First, one needs to know the relationship between the keys in asymmetric cryptography (the public and the private) in order to understand how digital signatures work.
The public key is available to everyone. The private key is known only by the owner and can’t be derived from the public one. When something is encrypted with the public key, only the corresponding private key can decrypt it. Moreover, when something is encrypted with the private key, then anyone can verify it with the corresponding public key. Now, let’s return to the story of Mark and Kevin to better understand how it works.
Mark’s private key is used to encrypt the hash of the document. That encrypted hash is called a digital signature. Mark sends Kevin the document with the appended digital signature of the document. Kevin uses Mark’s public key to decrypt the digital signature. Then, Kevin calculates the hash of the document and compares it to the decrypted digital signature of the document, which is the hash of the document. When those hashes match, Kevin knows who the sender of the message really is, and exactly which message was sent. The property of non-repudiation is achieved by using a digital signature.
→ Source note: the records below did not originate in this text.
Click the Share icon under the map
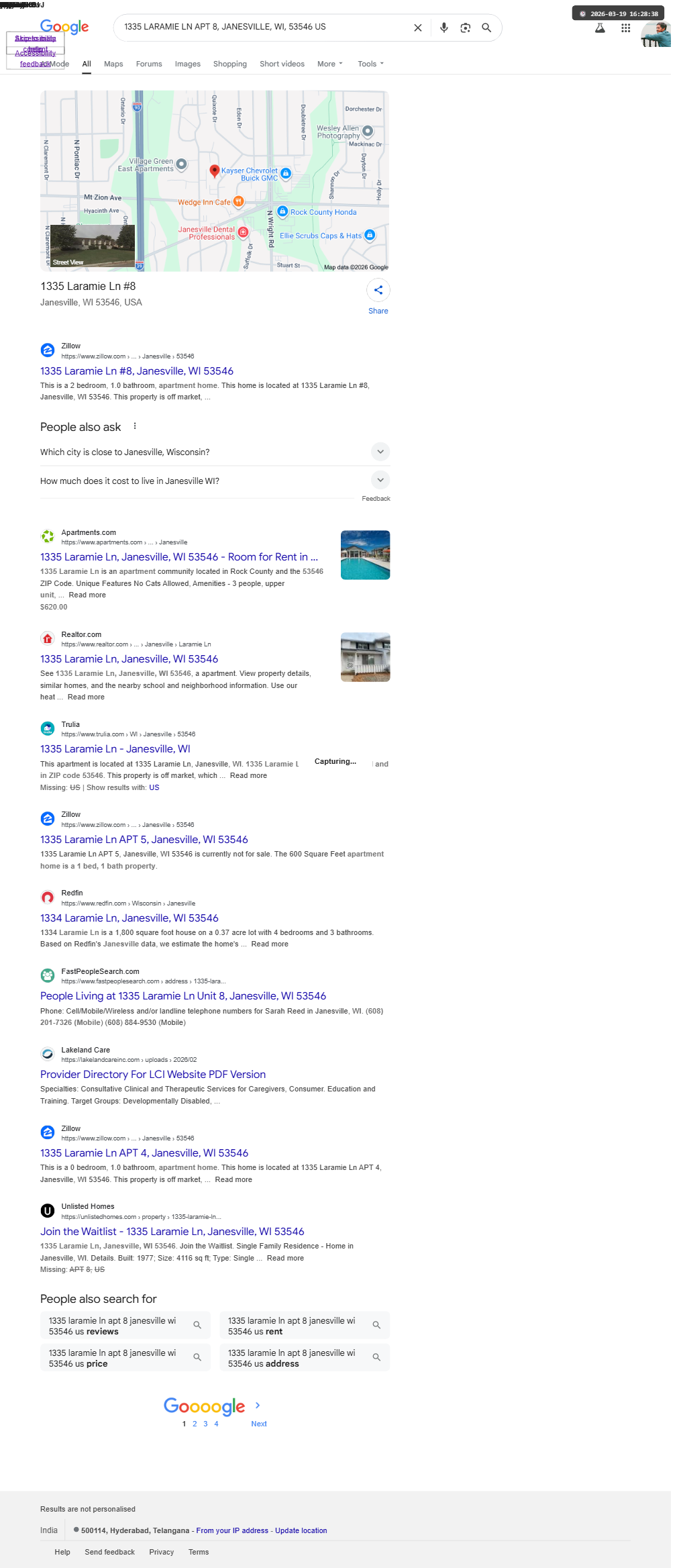 coord(378,290)
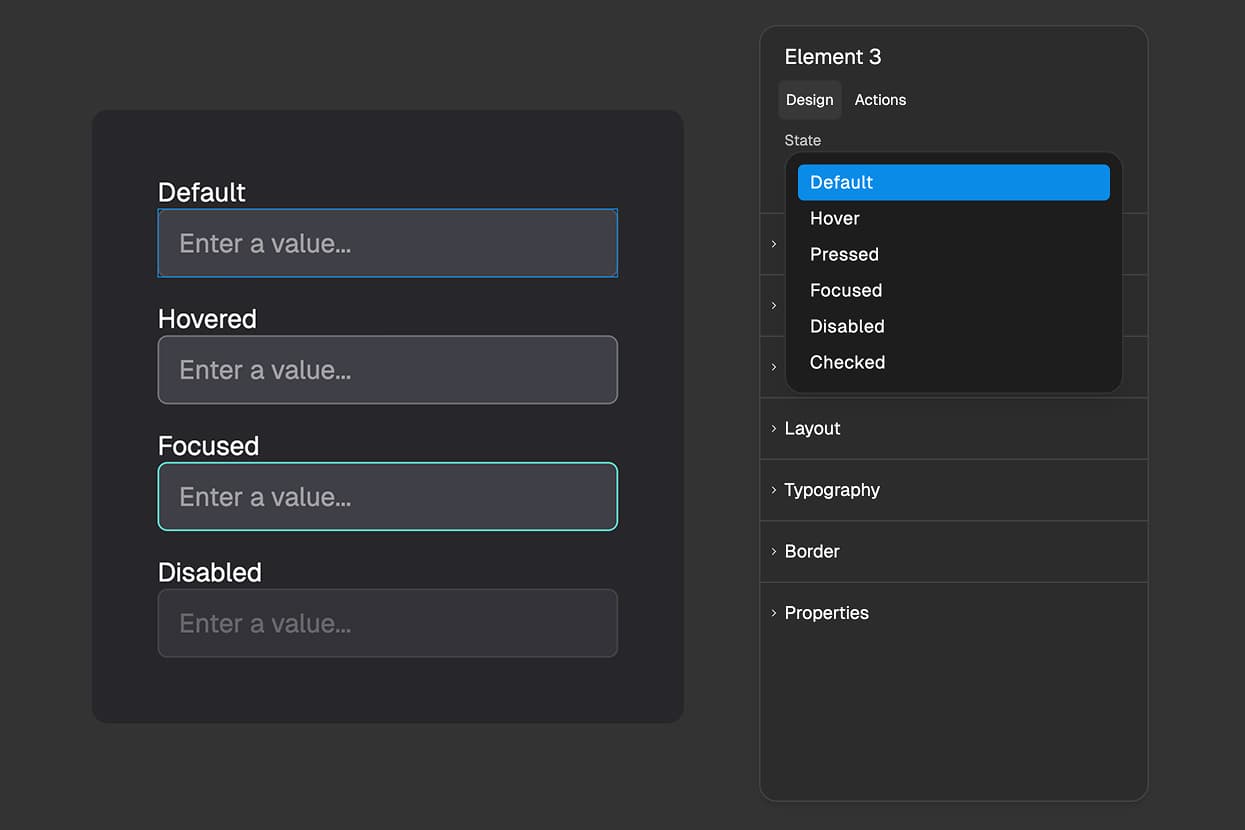
Task: Select Pressed from the State dropdown
Action: [844, 254]
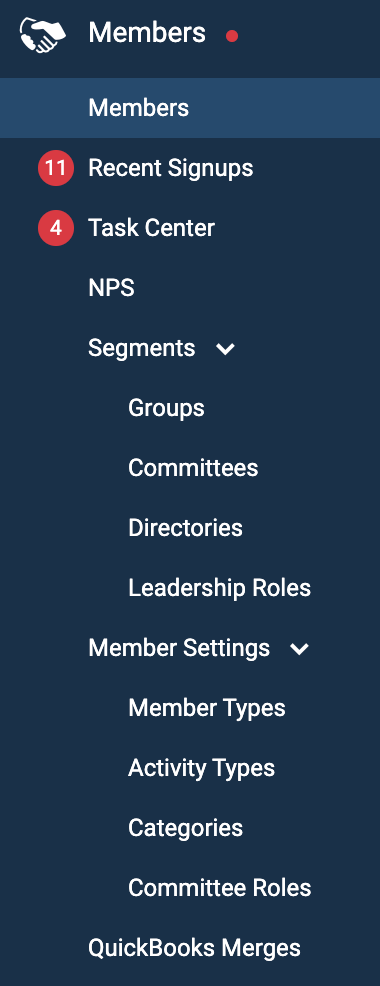The image size is (380, 986).
Task: Open Recent Signups
Action: coord(170,168)
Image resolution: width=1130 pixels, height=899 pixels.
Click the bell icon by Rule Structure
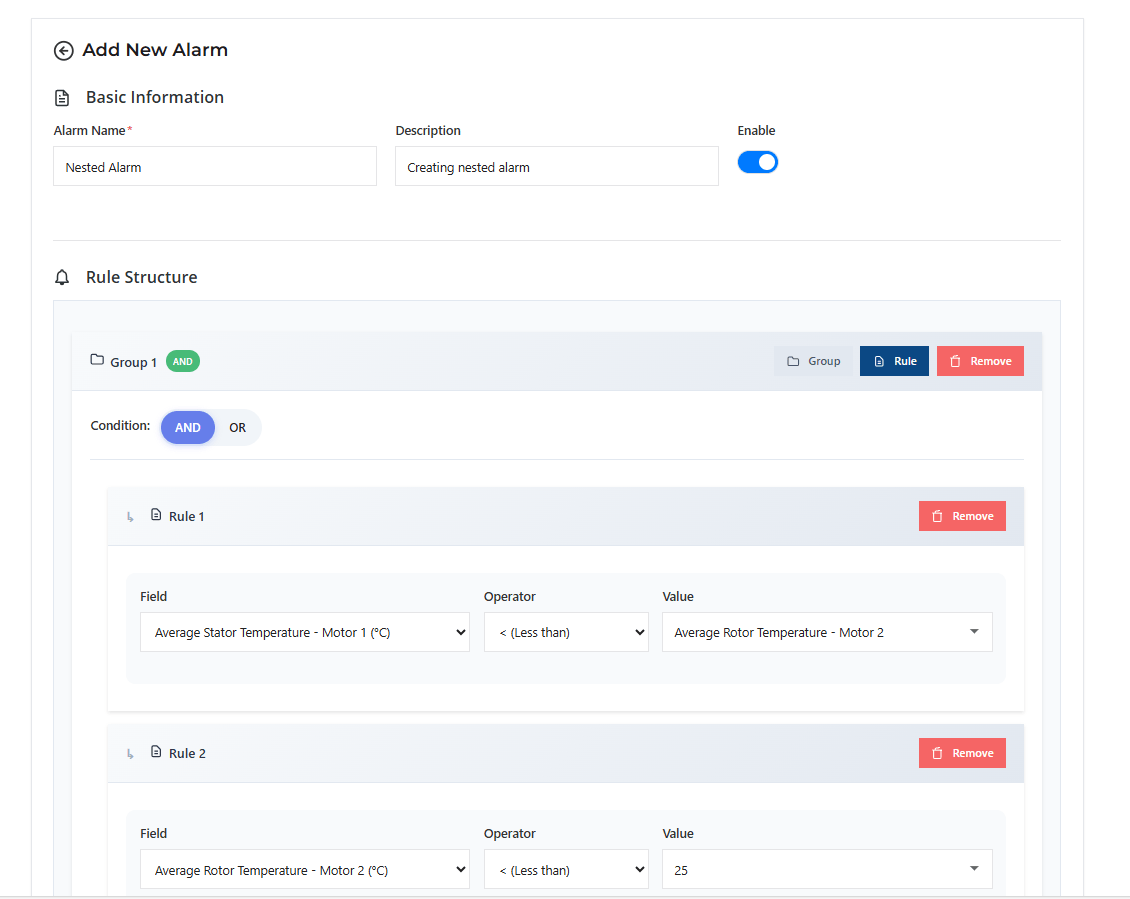63,278
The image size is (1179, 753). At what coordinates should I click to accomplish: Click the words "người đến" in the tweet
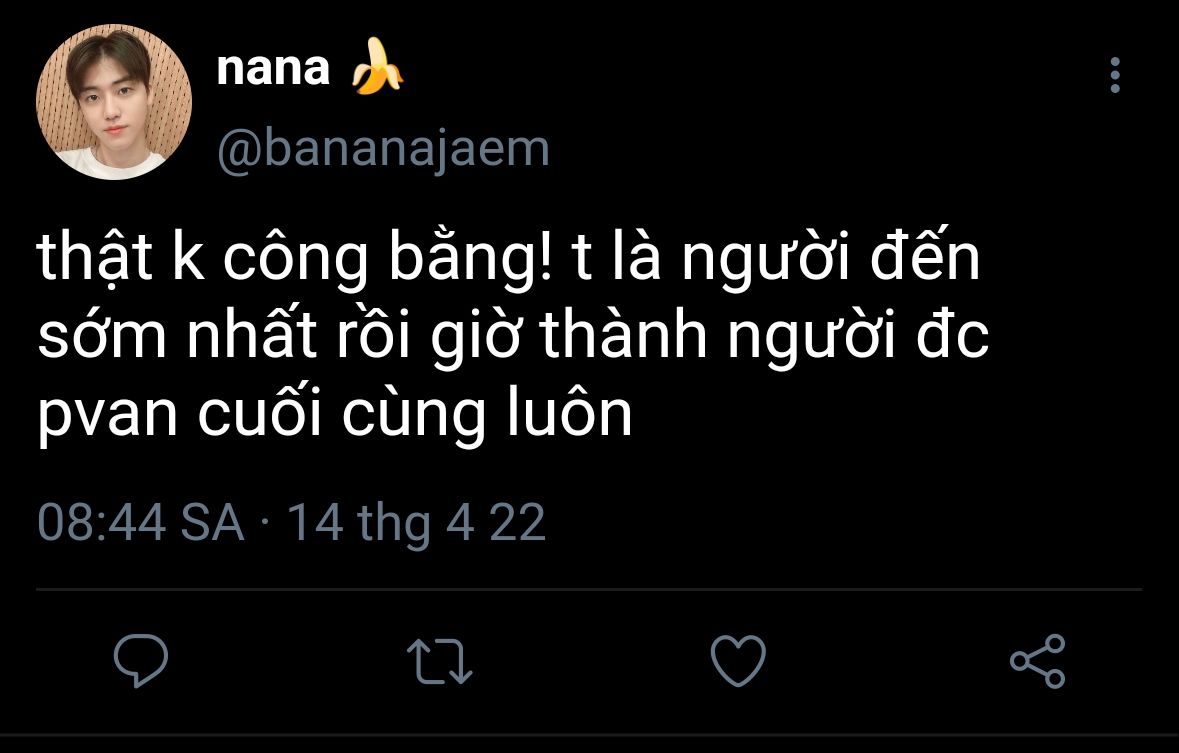pos(830,262)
There’s one question remaining. How does Kevin know that the public key is really the one from Mark? There might be a man-in-the-middle introducing themselves as Mark. A digital certificate is used to solve that problem. Kevin gets the digital certificate from Mark, which includes Mark’s public key and his name. The certificate is digitally signed by the trusted Certificate Authority (CA) – the hash of the certificate is encrypted with the private key of the trusted CA. Kevin has the list of trusted CAs (with their public keys) in his operating system. It allows Kevin to verify that the public key actually belongs to Mark.